> [Data to use]:
================================

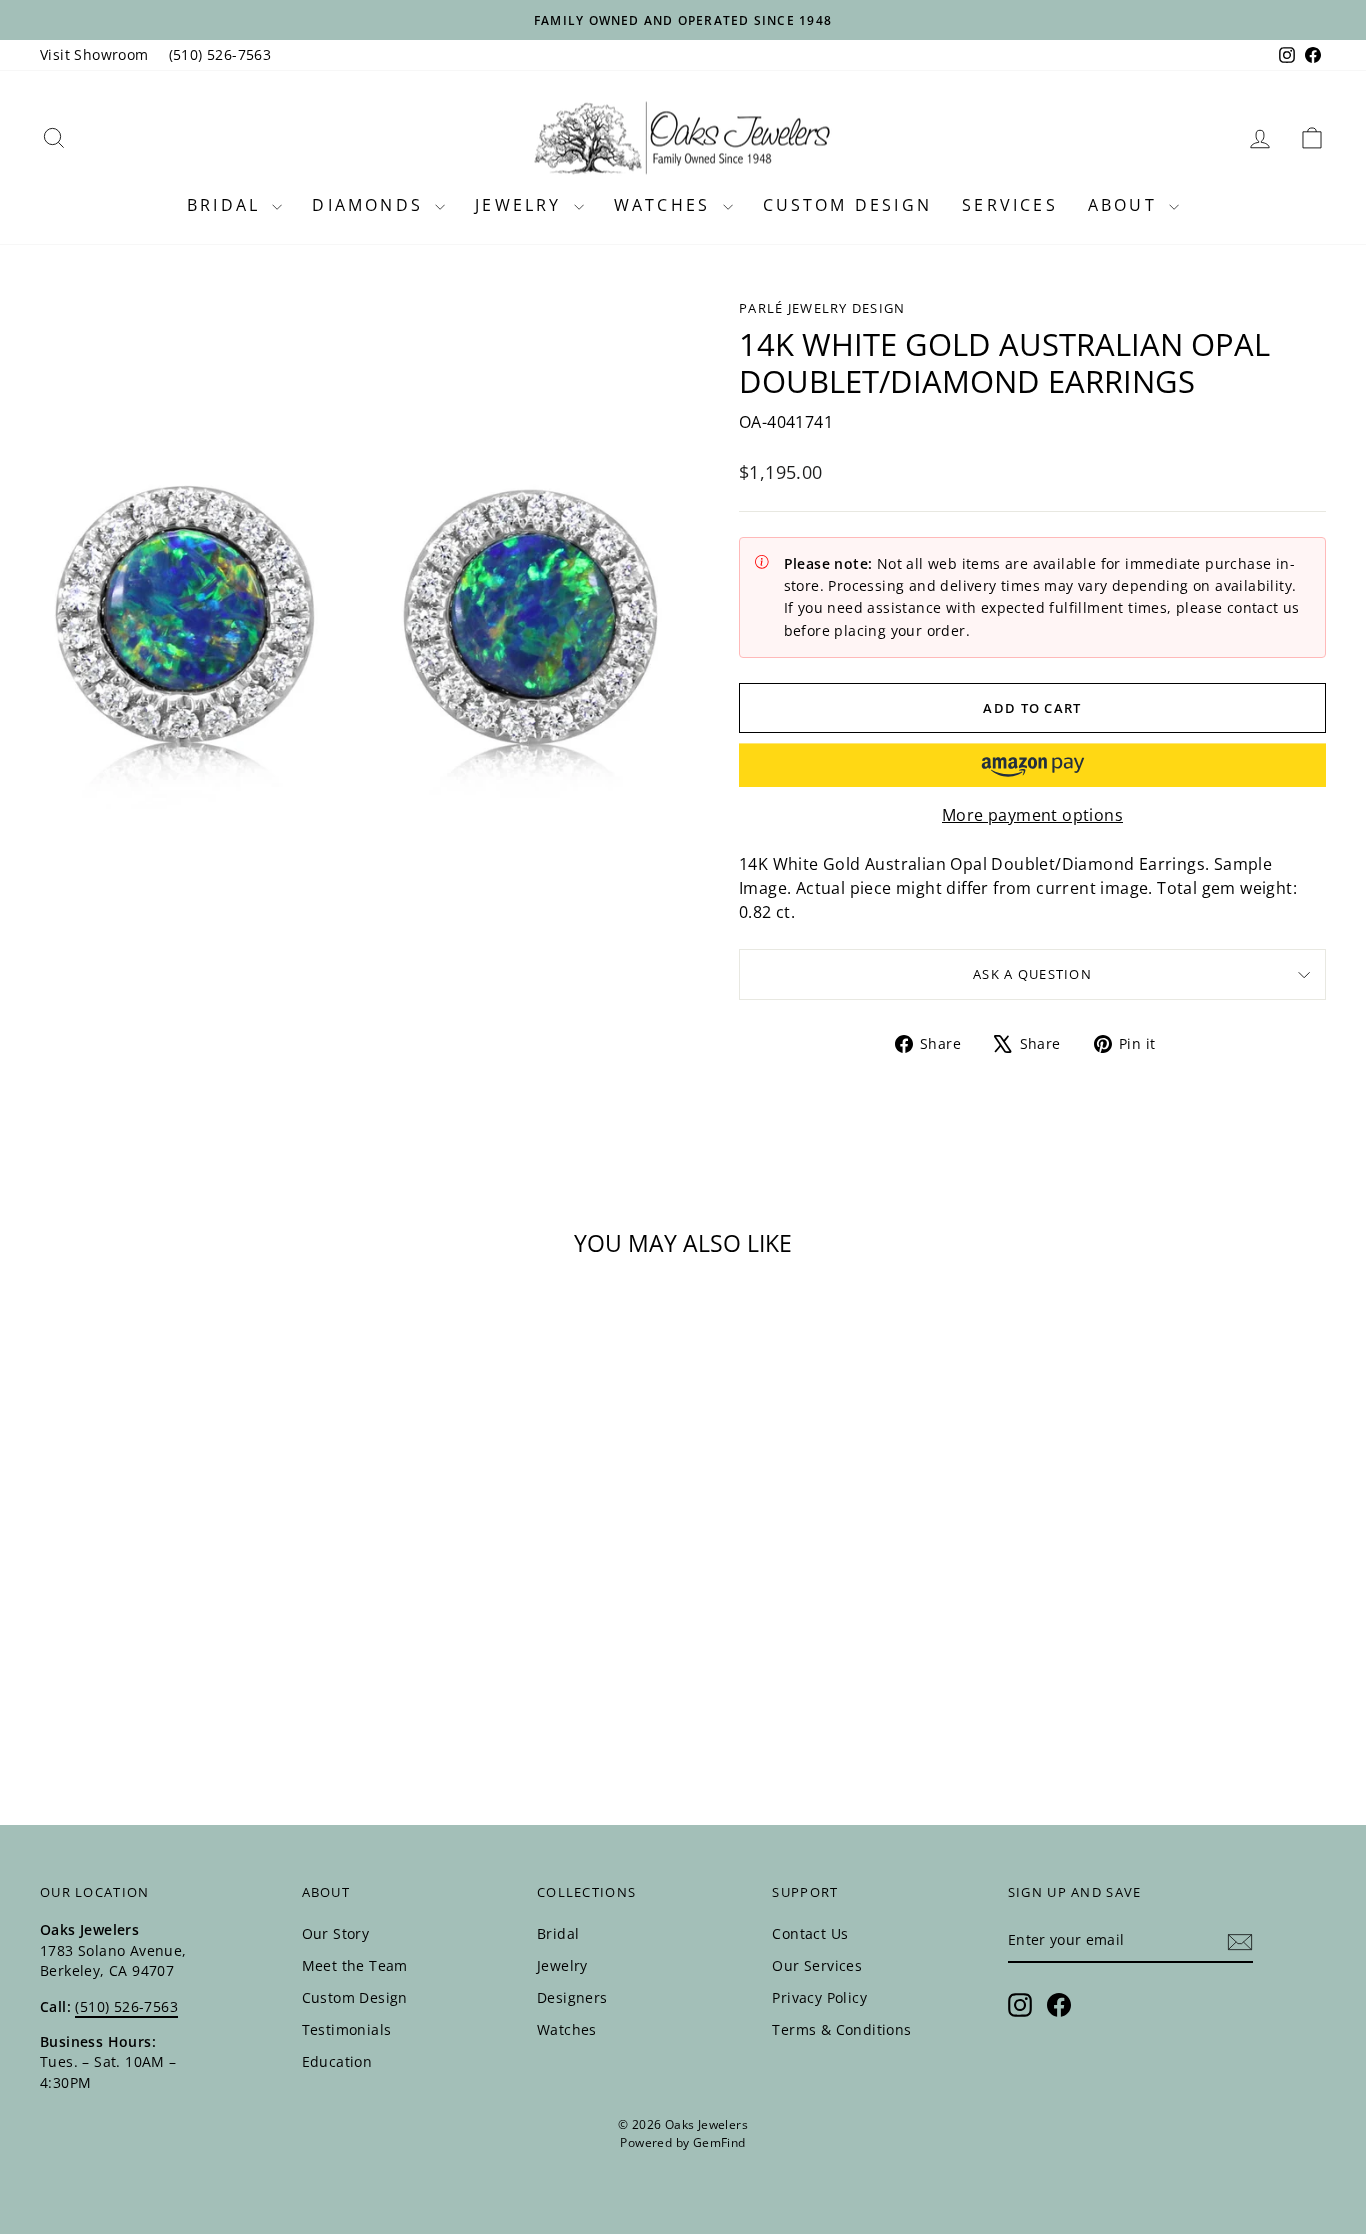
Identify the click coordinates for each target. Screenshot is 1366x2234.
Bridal (227, 205)
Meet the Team (355, 1965)
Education (337, 2061)
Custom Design (848, 205)
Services (1010, 205)
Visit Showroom (94, 54)
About (1126, 205)
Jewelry (522, 205)
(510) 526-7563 (220, 54)
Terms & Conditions (841, 2029)
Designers (572, 1997)
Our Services (817, 1965)
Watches (666, 205)
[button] (1032, 765)
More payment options (1032, 815)
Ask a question (1032, 974)
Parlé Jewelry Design (822, 308)
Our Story (336, 1933)
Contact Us (810, 1933)
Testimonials (347, 2029)
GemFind (719, 2142)
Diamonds (371, 205)
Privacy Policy (819, 1997)
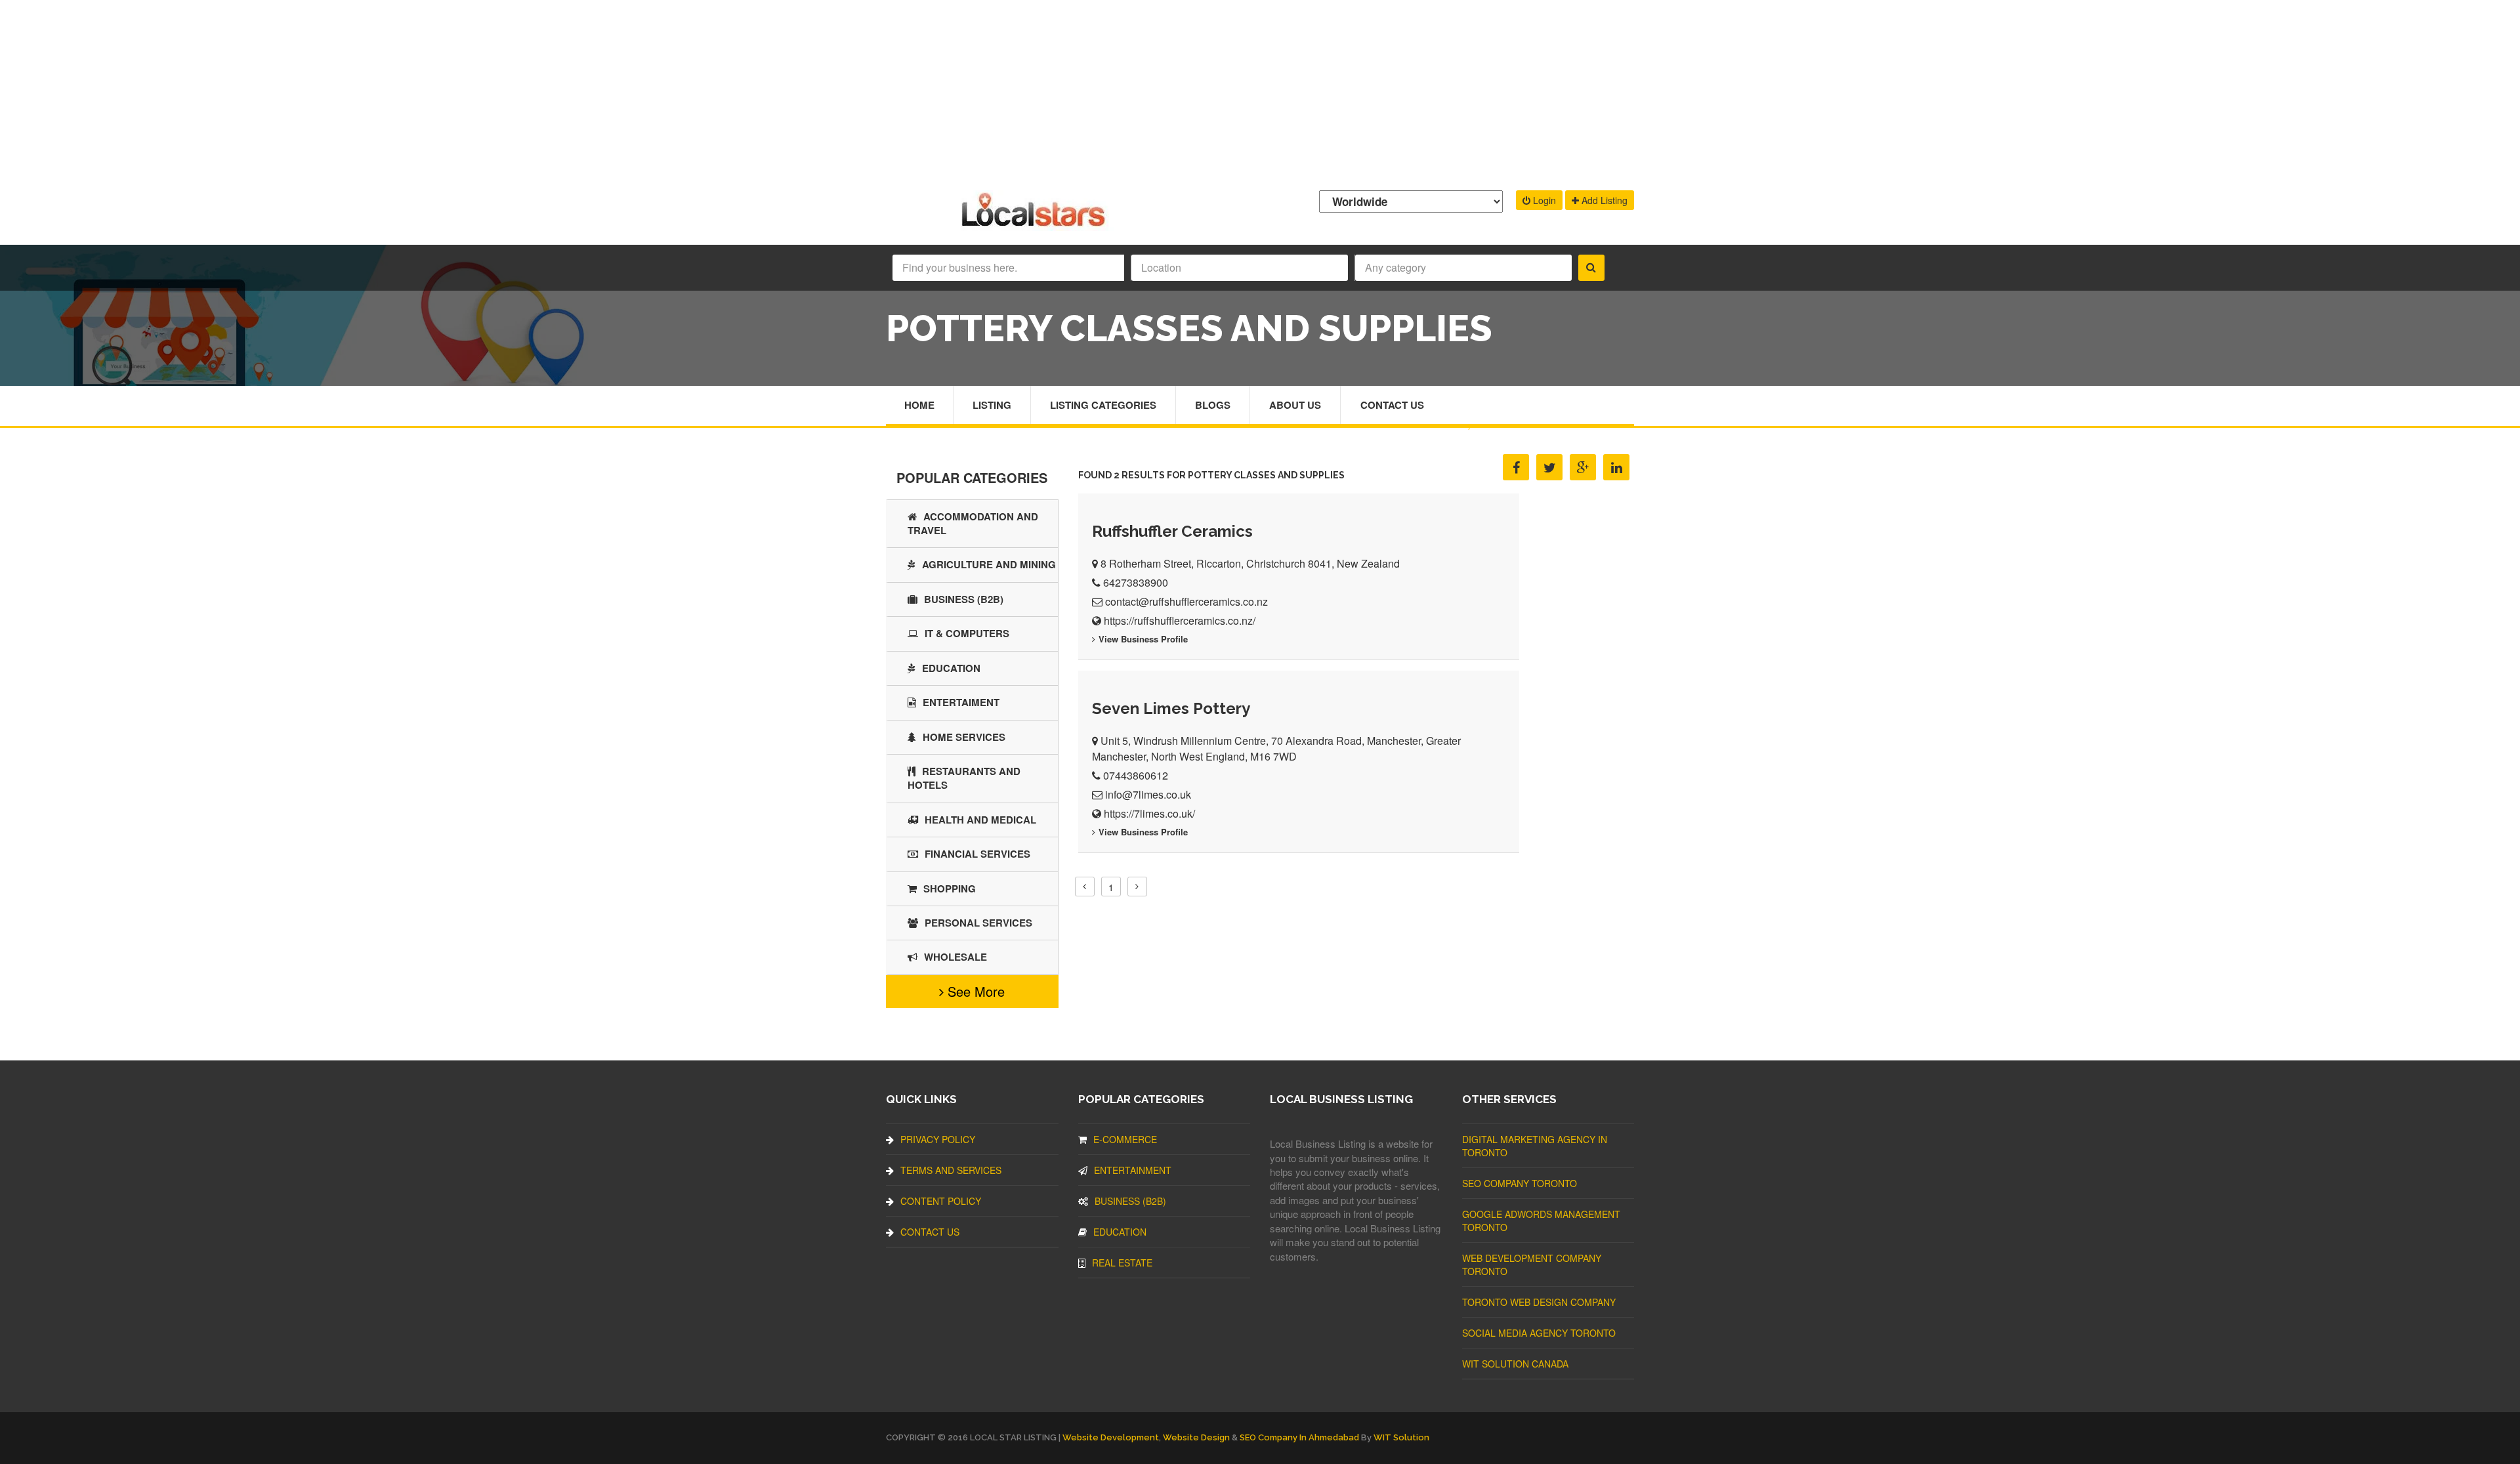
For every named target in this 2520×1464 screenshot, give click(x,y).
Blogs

================================

Leaving the pictures out, give back each line above exactly.

Identify the click coordinates for each target. Screenshot is 1366x2234.
Bridal (227, 205)
Meet the Team (355, 1965)
Education (337, 2061)
Custom Design (848, 205)
Services (1010, 205)
Visit Showroom (94, 54)
About (1126, 205)
Jewelry (522, 205)
(510) 526-7563 (220, 54)
Terms & Conditions (841, 2029)
Designers (572, 1997)
Our Services (817, 1965)
Watches (666, 205)
[button] (1032, 765)
More payment options (1032, 815)
Ask a question (1032, 974)
Parlé Jewelry Design (822, 308)
Our Story (336, 1933)
Contact Us (810, 1933)
Testimonials (347, 2029)
GemFind (719, 2142)
Diamonds (371, 205)
Privacy Policy (819, 1997)
For every named target in this 2520×1464 screenshot, give click(x,y).
Blogs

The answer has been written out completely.